» **Provided records**:

_ _ _ _ _

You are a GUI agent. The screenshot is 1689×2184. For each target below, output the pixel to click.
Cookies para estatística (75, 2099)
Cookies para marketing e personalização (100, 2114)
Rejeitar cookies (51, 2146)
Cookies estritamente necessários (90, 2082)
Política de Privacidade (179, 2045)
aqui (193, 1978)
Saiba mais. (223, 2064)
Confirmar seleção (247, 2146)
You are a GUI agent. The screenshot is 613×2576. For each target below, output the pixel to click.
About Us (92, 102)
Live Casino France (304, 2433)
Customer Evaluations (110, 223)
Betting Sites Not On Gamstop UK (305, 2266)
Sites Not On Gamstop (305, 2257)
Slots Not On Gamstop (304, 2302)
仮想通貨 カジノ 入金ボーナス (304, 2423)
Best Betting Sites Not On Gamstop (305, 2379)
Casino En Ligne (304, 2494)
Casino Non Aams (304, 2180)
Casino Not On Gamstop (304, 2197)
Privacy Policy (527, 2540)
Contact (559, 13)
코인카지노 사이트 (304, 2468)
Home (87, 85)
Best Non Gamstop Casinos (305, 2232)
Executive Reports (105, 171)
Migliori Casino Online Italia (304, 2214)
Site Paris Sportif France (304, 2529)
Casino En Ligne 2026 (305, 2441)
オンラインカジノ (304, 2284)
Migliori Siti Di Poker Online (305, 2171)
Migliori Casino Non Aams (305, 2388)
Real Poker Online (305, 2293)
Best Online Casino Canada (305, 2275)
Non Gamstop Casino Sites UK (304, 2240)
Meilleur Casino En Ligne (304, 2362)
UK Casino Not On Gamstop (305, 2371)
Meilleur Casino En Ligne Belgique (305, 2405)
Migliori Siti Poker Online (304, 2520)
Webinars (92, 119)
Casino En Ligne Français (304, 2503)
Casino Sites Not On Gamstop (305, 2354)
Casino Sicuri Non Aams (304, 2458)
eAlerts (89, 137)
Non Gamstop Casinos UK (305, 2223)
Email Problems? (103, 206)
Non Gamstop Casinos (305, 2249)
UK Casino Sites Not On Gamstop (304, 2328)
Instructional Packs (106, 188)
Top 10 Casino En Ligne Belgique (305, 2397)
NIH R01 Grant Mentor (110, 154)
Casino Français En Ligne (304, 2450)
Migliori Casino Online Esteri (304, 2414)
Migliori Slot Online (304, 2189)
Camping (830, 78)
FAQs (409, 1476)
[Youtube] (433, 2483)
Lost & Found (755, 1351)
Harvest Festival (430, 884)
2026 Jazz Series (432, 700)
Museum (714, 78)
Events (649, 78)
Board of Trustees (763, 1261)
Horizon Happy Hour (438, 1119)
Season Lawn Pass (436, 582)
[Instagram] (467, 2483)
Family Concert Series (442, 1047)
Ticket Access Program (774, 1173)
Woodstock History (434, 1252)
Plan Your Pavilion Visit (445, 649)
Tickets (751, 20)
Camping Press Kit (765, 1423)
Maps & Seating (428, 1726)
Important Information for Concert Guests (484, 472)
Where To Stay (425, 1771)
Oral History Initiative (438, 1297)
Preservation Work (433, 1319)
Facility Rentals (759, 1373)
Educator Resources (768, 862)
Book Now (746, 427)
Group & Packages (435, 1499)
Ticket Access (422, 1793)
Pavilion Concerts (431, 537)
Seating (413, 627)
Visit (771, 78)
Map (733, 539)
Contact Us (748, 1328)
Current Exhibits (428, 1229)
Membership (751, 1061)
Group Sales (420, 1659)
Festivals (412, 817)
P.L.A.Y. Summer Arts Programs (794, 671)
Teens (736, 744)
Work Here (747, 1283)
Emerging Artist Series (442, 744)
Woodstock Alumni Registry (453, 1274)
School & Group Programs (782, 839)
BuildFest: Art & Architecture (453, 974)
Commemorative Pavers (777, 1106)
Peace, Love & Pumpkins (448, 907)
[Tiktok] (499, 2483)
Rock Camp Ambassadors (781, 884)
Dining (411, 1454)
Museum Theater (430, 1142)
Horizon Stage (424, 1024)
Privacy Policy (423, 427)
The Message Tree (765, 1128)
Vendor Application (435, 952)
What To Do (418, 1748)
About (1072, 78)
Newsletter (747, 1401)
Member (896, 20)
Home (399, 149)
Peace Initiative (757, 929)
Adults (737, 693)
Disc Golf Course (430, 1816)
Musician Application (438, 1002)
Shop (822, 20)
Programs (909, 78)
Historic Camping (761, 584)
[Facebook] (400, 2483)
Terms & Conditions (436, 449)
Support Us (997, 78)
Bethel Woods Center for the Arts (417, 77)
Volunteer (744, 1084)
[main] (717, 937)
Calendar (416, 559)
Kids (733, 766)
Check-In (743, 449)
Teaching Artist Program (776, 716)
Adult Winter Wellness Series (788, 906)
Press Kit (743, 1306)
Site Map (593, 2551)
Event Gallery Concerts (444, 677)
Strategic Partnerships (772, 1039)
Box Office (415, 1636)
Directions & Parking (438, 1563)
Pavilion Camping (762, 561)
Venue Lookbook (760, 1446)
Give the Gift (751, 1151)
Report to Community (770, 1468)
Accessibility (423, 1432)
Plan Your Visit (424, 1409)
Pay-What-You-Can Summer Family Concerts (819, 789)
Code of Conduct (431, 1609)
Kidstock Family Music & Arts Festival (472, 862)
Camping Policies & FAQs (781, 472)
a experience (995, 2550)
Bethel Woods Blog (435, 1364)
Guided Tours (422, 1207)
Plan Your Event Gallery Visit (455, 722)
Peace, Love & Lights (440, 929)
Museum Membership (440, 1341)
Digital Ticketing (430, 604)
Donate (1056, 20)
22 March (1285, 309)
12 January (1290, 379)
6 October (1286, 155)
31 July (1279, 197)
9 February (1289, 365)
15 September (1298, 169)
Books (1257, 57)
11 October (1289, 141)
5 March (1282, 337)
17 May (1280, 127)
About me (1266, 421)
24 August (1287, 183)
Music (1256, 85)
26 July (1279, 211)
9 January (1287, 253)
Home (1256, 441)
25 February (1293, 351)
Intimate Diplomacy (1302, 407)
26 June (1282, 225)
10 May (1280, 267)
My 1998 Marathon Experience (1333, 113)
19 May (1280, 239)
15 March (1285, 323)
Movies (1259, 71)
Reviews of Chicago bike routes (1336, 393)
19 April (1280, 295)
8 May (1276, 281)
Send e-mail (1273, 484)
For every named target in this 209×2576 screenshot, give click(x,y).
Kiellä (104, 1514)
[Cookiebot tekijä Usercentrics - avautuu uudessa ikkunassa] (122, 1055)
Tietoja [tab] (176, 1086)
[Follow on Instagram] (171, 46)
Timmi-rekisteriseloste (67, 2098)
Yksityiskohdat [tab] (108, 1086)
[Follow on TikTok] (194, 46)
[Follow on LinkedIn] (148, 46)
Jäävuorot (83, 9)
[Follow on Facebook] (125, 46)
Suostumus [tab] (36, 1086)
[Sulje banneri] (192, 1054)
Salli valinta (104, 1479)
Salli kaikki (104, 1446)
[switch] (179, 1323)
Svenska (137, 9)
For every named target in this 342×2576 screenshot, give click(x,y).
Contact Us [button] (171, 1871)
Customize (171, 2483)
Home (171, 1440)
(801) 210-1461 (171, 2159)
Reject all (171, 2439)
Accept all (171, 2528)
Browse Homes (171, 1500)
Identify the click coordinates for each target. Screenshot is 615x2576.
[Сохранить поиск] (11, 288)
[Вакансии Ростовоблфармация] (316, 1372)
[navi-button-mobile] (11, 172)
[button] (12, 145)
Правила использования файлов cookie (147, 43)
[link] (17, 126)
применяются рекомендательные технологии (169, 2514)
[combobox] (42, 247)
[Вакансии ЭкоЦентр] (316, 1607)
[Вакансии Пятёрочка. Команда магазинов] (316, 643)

_ _ _ _ _

» **Your assignment**: Could you write out every entry above exactly as it appears?

» **Result below**:
You are a GUI agent. The screenshot is 1689×2184. For each target below, output the pixel to click.
Cookies para estatística (75, 2099)
Cookies para marketing e personalização (100, 2114)
Rejeitar cookies (51, 2146)
Cookies estritamente necessários (90, 2082)
Política de Privacidade (179, 2045)
aqui (193, 1978)
Saiba mais. (223, 2064)
Confirmar seleção (247, 2146)
You are a GUI agent. The screenshot is 613×2576. For each target below, output the pixel to click.
About Us (92, 102)
Live Casino France (304, 2433)
Customer Evaluations (110, 223)
Betting Sites Not On Gamstop UK (305, 2266)
Sites Not On Gamstop (305, 2257)
Slots Not On Gamstop (304, 2302)
仮想通貨 カジノ 入金ボーナス (304, 2423)
Best Betting Sites Not On Gamstop (305, 2379)
Casino En Ligne (304, 2494)
Casino Non Aams (304, 2180)
Casino Not On Gamstop (304, 2197)
Privacy Policy (527, 2540)
Contact (559, 13)
코인카지노 사이트 (304, 2468)
Home (87, 85)
Best Non Gamstop Casinos (305, 2232)
Executive Reports (105, 171)
Migliori Casino Online Italia (304, 2214)
Site Paris Sportif France (304, 2529)
Casino En Ligne 2026 (305, 2441)
オンラインカジノ (304, 2284)
Migliori Siti Di Poker Online (305, 2171)
Migliori Casino Non Aams (305, 2388)
Real Poker Online (305, 2293)
Best Online Casino Canada (305, 2275)
Non Gamstop Casino Sites UK (304, 2240)
Meilleur Casino En Ligne (304, 2362)
UK Casino Not On Gamstop (305, 2371)
Meilleur Casino En Ligne Belgique (305, 2405)
Migliori Siti Poker Online (304, 2520)
Webinars (92, 119)
Casino En Ligne Français (304, 2503)
Casino Sites Not On Gamstop (305, 2354)
Casino Sicuri Non Aams (304, 2458)
eAlerts (89, 137)
Non Gamstop Casinos UK (305, 2223)
Email Problems? (103, 206)
Non Gamstop Casinos (305, 2249)
UK Casino Sites Not On Gamstop (304, 2328)
Instructional Packs (106, 188)
Top 10 Casino En Ligne Belgique (305, 2397)
NIH R01 Grant Mentor (110, 154)
Casino Français En Ligne (304, 2450)
Migliori Casino Online Esteri (304, 2414)
Migliori Slot Online (304, 2189)
Camping (830, 78)
FAQs (409, 1476)
[Youtube] (433, 2483)
Lost & Found (755, 1351)
Harvest Festival (430, 884)
2026 Jazz Series (432, 700)
Museum (714, 78)
Events (649, 78)
Board of Trustees (763, 1261)
Horizon Happy Hour (438, 1119)
Season Lawn Pass (436, 582)
[Instagram] (467, 2483)
Family Concert Series (442, 1047)
Ticket Access Program (774, 1173)
Woodstock History (434, 1252)
Plan Your Pavilion Visit (445, 649)
Tickets (751, 20)
Camping Press Kit (765, 1423)
Maps & Seating (428, 1726)
Important Information for Concert Guests (484, 472)
Where To Stay (425, 1771)
Oral History Initiative (438, 1297)
Preservation Work (433, 1319)
Facility Rentals (759, 1373)
Educator Resources (768, 862)
Book Now (746, 427)
Group & Packages (435, 1499)
Ticket Access (422, 1793)
Pavilion Concerts (431, 537)
Seating (413, 627)
Visit (771, 78)
Map (733, 539)
Contact Us (748, 1328)
Current Exhibits (428, 1229)
Membership (751, 1061)
Group Sales (420, 1659)
Festivals (412, 817)
P.L.A.Y. Summer Arts Programs (794, 671)
Teens (736, 744)
Work Here (747, 1283)
Emerging Artist Series (442, 744)
Woodstock Alumni Registry (453, 1274)
School & Group Programs (782, 839)
BuildFest: Art & Architecture (453, 974)
Commemorative Pavers (777, 1106)
Peace, Love & Pumpkins (448, 907)
[Tiktok] (499, 2483)
Rock Camp Ambassadors (781, 884)
Dining (411, 1454)
Museum Theater (430, 1142)
Horizon Stage (424, 1024)
Privacy Policy (423, 427)
The Message Tree (765, 1128)
Vendor Application (435, 952)
What To Do (418, 1748)
About (1072, 78)
Newsletter (747, 1401)
Member (896, 20)
Home (399, 149)
Peace Initiative (757, 929)
Adults (737, 693)
Disc Golf Course (430, 1816)
Musician Application (438, 1002)
Shop (822, 20)
Programs (909, 78)
Historic Camping (761, 584)
[Facebook] (400, 2483)
Terms & Conditions (436, 449)
Support Us (997, 78)
Bethel Woods Center for the Arts (417, 77)
Volunteer (744, 1084)
[main] (717, 937)
Calendar (416, 559)
Kids (733, 766)
Check-In (743, 449)
Teaching Artist Program (776, 716)
Adult Winter Wellness Series (788, 906)
Press Kit (743, 1306)
Site Map (593, 2551)
Event Gallery Concerts (444, 677)
Strategic Partnerships (772, 1039)
Box Office (415, 1636)
Directions & Parking (438, 1563)
Pavilion Camping (762, 561)
Venue Lookbook (760, 1446)
Give the Gift (751, 1151)
Report to Community (770, 1468)
Accessibility (423, 1432)
Plan Your Visit (424, 1409)
Pay-What-You-Can Summer Family Concerts (819, 789)
Code of Conduct (431, 1609)
Kidstock Family Music & Arts Festival (472, 862)
Camping Policies & FAQs (781, 472)
a experience (995, 2550)
Bethel Woods Blog (435, 1364)
Guided Tours (422, 1207)
Plan Your Event Gallery Visit (455, 722)
Peace, Love & Lights (440, 929)
Museum Membership (440, 1341)
Digital Ticketing (430, 604)
Donate (1056, 20)
22 March (1285, 309)
12 January (1290, 379)
6 October (1286, 155)
31 July (1279, 197)
9 February (1289, 365)
15 September (1298, 169)
Books (1257, 57)
11 October (1289, 141)
5 March (1282, 337)
17 May (1280, 127)
About me (1266, 421)
24 August (1287, 183)
Music (1256, 85)
26 July (1279, 211)
9 January (1287, 253)
Home (1256, 441)
25 February (1293, 351)
Intimate Diplomacy (1302, 407)
26 June (1282, 225)
10 May (1280, 267)
My 1998 Marathon Experience (1333, 113)
19 May (1280, 239)
15 March (1285, 323)
Movies (1259, 71)
Reviews of Chicago bike routes (1336, 393)
19 April (1280, 295)
8 May (1276, 281)
Send e-mail (1273, 484)
For every named target in this 209×2576 screenshot, give click(x,y).
Kiellä (104, 1514)
[Cookiebot tekijä Usercentrics - avautuu uudessa ikkunassa] (122, 1055)
Tietoja [tab] (176, 1086)
[Follow on Instagram] (171, 46)
Timmi-rekisteriseloste (67, 2098)
Yksityiskohdat [tab] (108, 1086)
[Follow on TikTok] (194, 46)
[Follow on LinkedIn] (148, 46)
Jäävuorot (83, 9)
[Follow on Facebook] (125, 46)
Suostumus [tab] (36, 1086)
[Sulje banneri] (192, 1054)
Salli valinta (104, 1479)
Salli kaikki (104, 1446)
[switch] (179, 1323)
Svenska (137, 9)
For every named target in this 342×2576 screenshot, give click(x,y).
Contact Us [button] (171, 1871)
Customize (171, 2483)
Home (171, 1440)
(801) 210-1461 (171, 2159)
Reject all (171, 2439)
Accept all (171, 2528)
Browse Homes (171, 1500)
Identify the click coordinates for each target. Screenshot is 615x2576.
[Сохранить поиск] (11, 288)
[Вакансии Ростовоблфармация] (316, 1372)
[navi-button-mobile] (11, 172)
[button] (12, 145)
Правила использования файлов cookie (147, 43)
[link] (17, 126)
применяются рекомендательные технологии (169, 2514)
[combobox] (42, 247)
[Вакансии ЭкоЦентр] (316, 1607)
[Вакансии Пятёрочка. Команда магазинов] (316, 643)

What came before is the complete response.